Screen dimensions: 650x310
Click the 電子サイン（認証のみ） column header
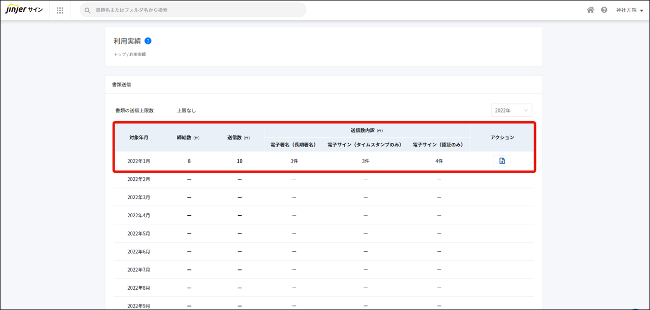[x=438, y=145]
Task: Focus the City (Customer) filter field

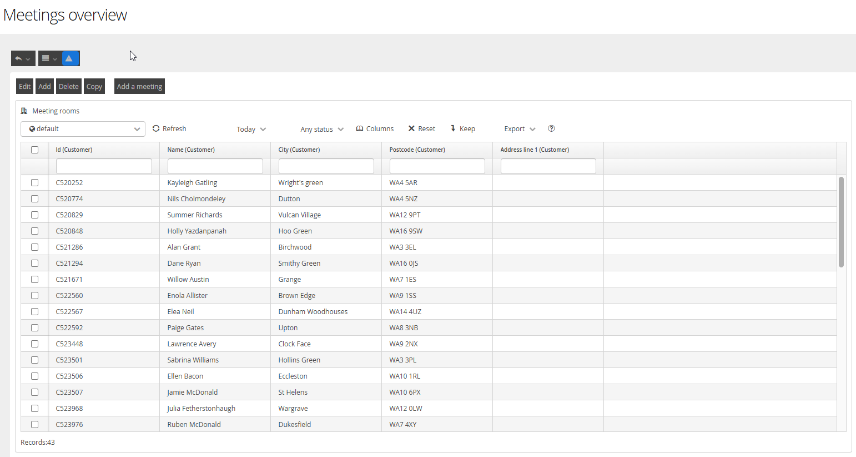Action: click(x=326, y=166)
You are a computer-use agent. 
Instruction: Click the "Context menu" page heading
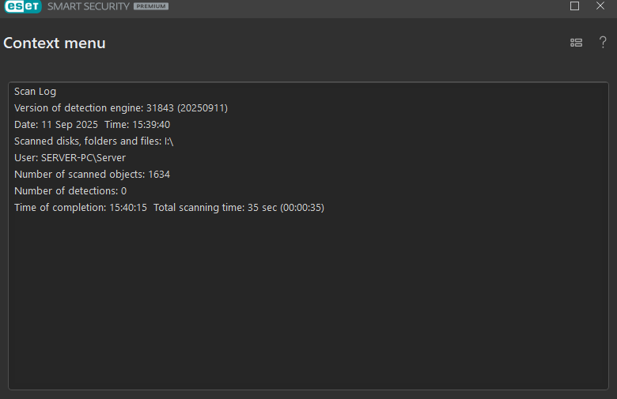coord(55,43)
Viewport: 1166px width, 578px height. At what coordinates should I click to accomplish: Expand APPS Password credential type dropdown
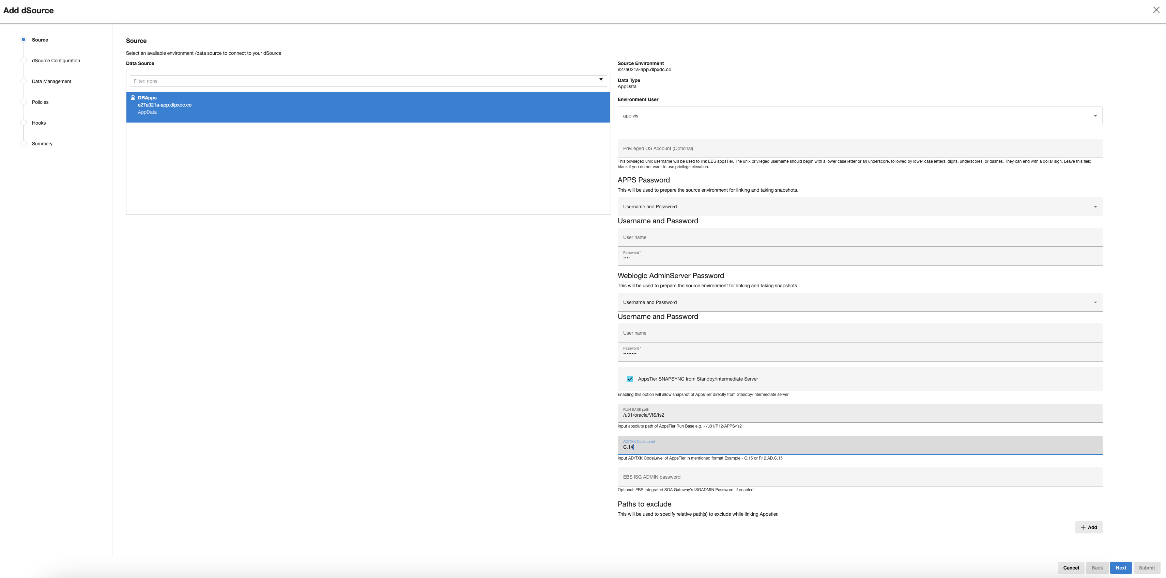859,207
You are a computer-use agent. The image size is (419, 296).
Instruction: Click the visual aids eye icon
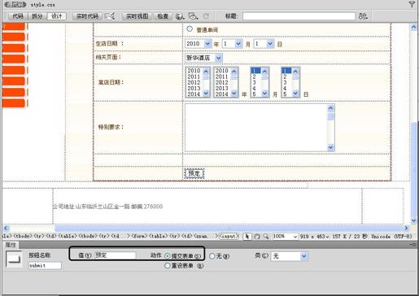193,16
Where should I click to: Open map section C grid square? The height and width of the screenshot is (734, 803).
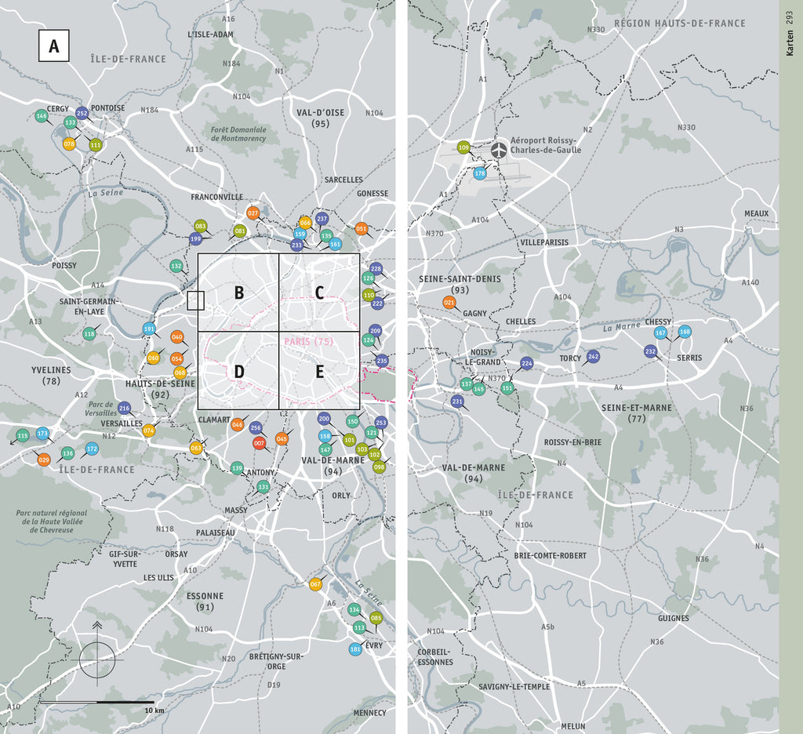point(319,293)
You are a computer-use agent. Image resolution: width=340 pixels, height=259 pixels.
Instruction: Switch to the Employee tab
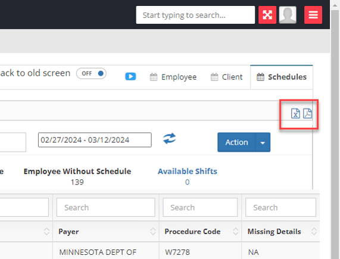(x=173, y=77)
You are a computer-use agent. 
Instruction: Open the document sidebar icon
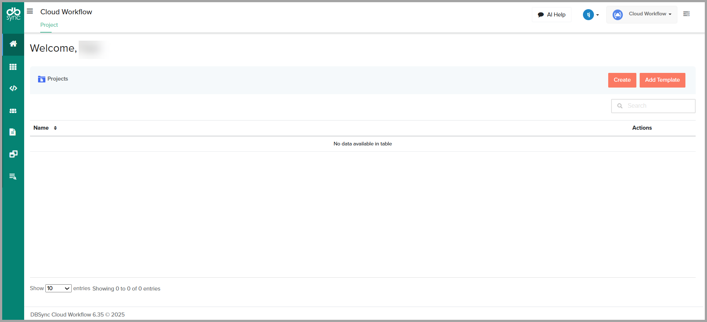tap(13, 132)
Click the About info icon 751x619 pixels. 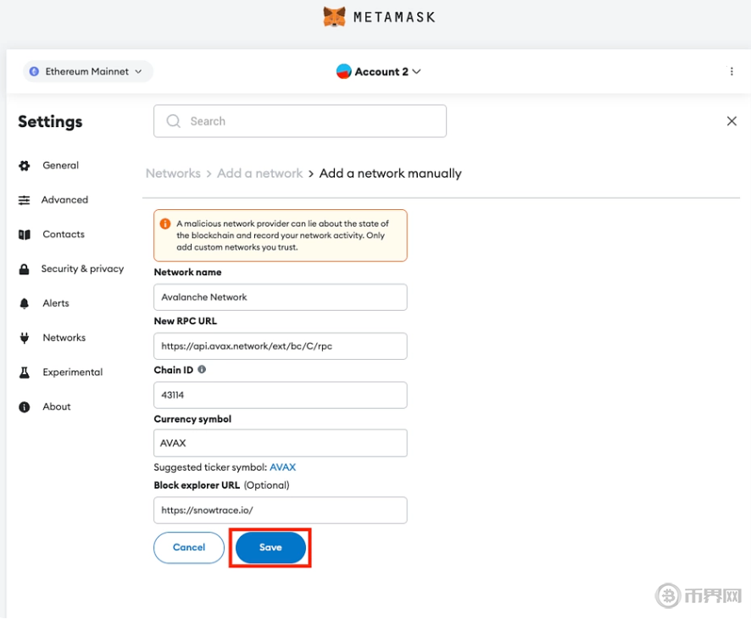click(25, 407)
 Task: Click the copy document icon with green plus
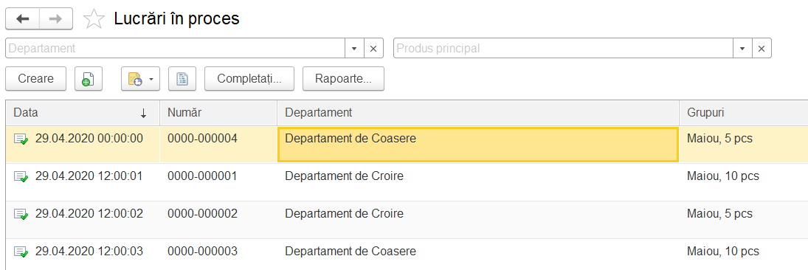[x=88, y=79]
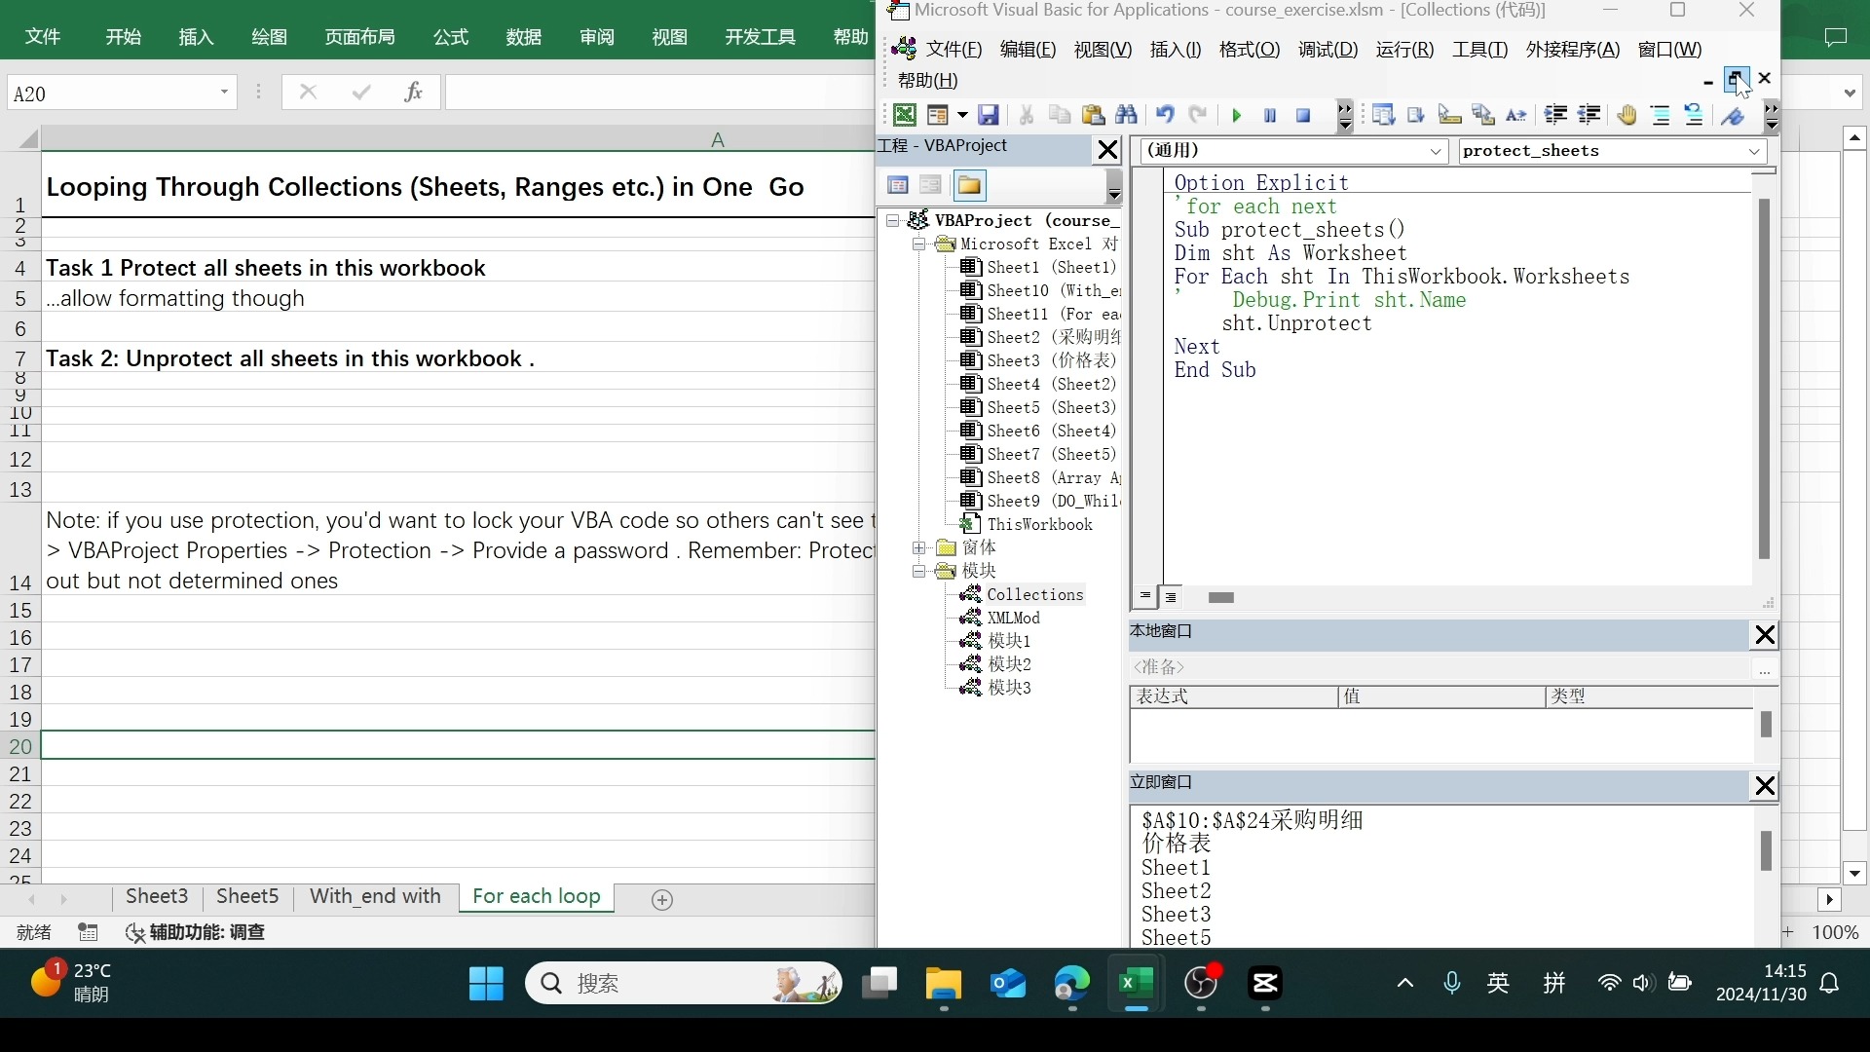Image resolution: width=1870 pixels, height=1052 pixels.
Task: Switch to the With_end with sheet tab
Action: (x=375, y=896)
++++++++
**TASK INSTRUCTIONS:** Please convert the part of the listing that opens with the line containing "Task: Click the" and runs through the end of the listing into a JSON list of strings, one string per line, with blank lines and pictures left out.

**EXERCISE RESULT:**
[
  " Task: Click the copy document icon with green plus",
  "[x=88, y=79]",
  "Image resolution: width=1870 pixels, height=1052 pixels.",
  "Task: Switch to the With_end with sheet tab",
  "Action: (x=375, y=896)"
]